## Assignment
Begin at the line where "Given: Click the countdown seconds value 15" appears and reproduce exactly every line through the end of the data below, both included, skipping pictures.

Screenshot grounding data:

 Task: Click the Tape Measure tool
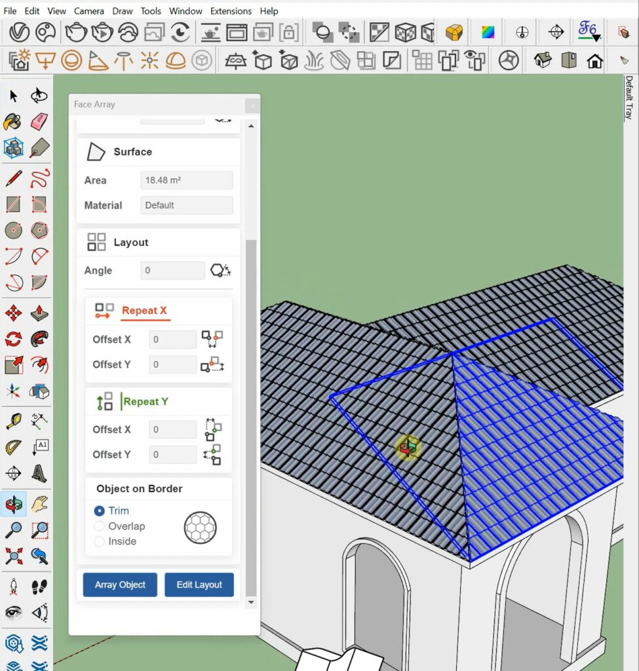tap(13, 418)
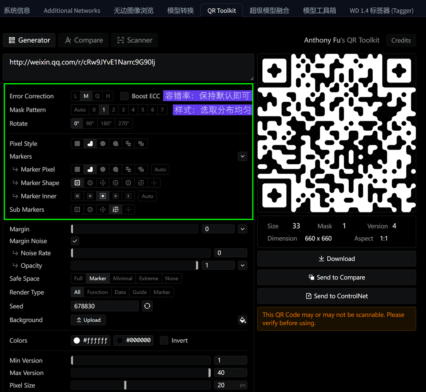
Task: Select the grid style for Sub Markers
Action: tap(116, 209)
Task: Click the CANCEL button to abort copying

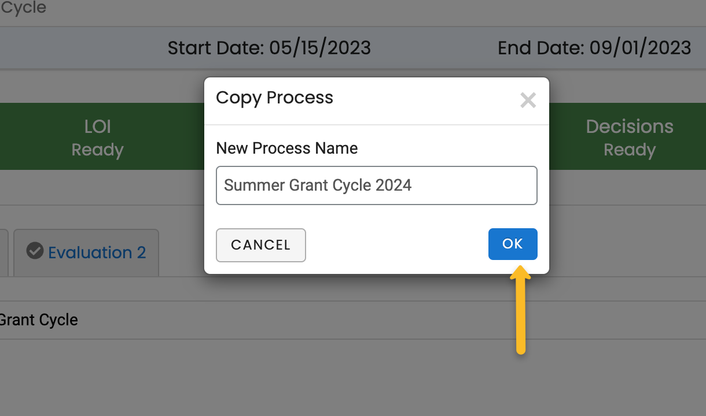Action: click(x=261, y=245)
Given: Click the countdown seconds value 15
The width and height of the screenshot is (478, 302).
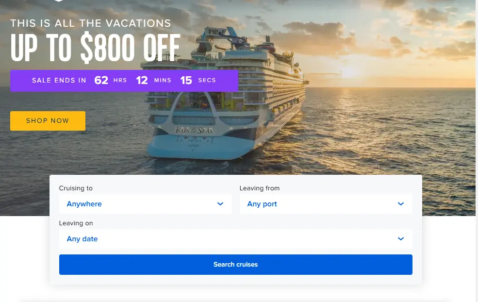Looking at the screenshot, I should [186, 81].
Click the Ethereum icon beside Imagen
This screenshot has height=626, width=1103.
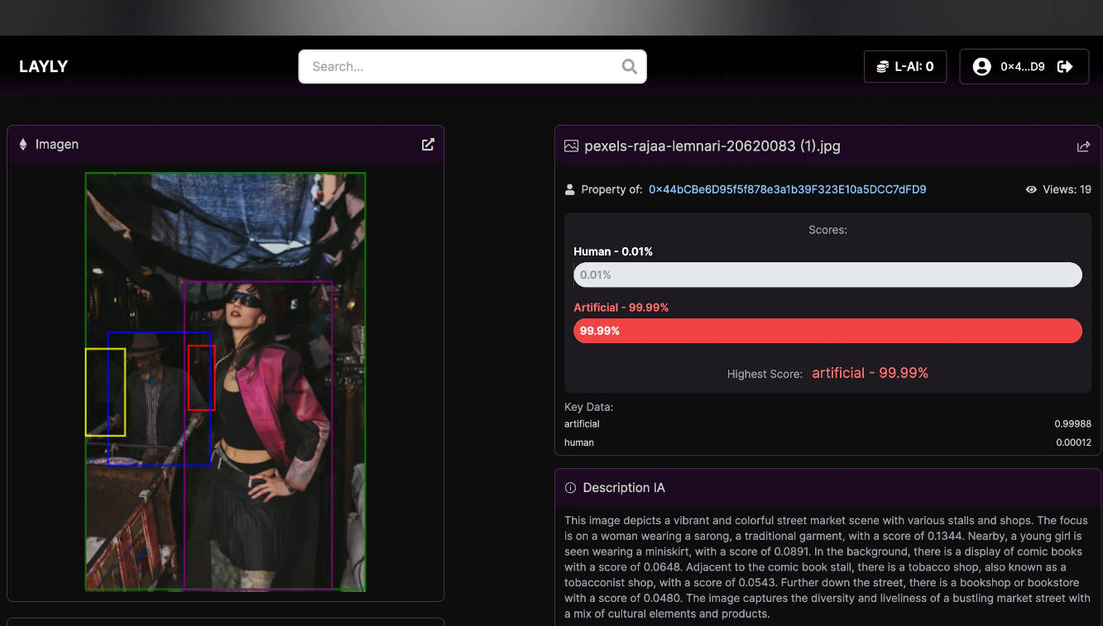(23, 145)
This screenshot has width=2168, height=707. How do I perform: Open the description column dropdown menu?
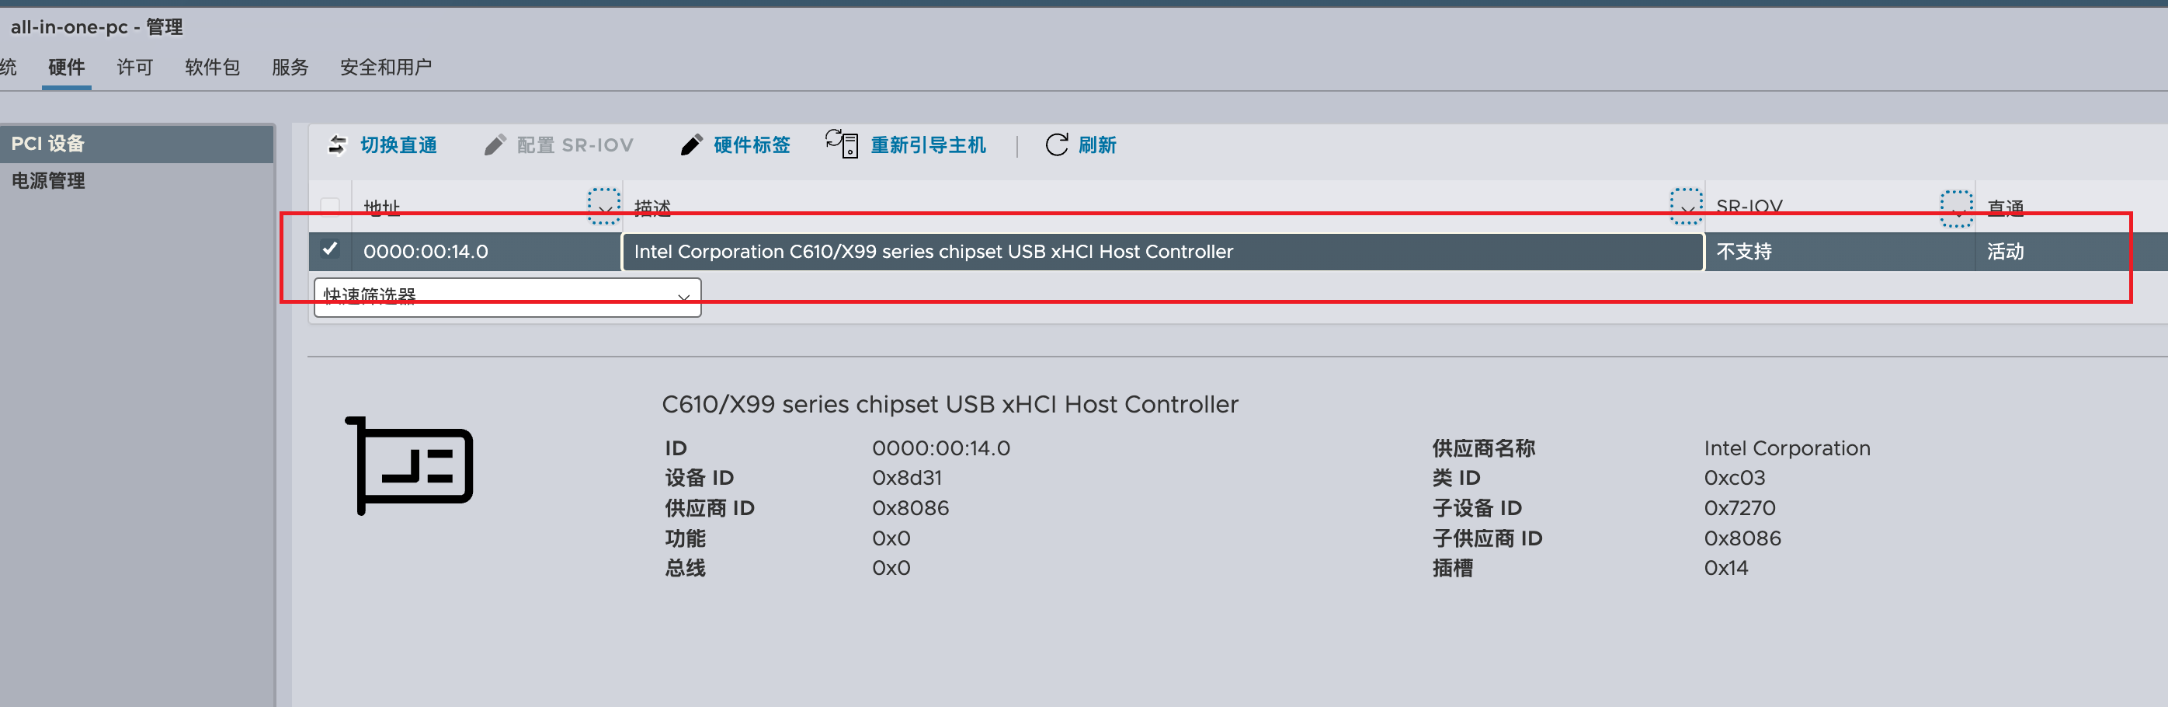1686,206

## Answer to the exercise
Given: Click the countdown seconds value 15
The width and height of the screenshot is (478, 302).
Looking at the screenshot, I should [186, 81].
Click the Ethereum icon beside Imagen
This screenshot has height=626, width=1103.
(23, 145)
This screenshot has width=2168, height=707. How do I perform: Open the description column dropdown menu?
1686,206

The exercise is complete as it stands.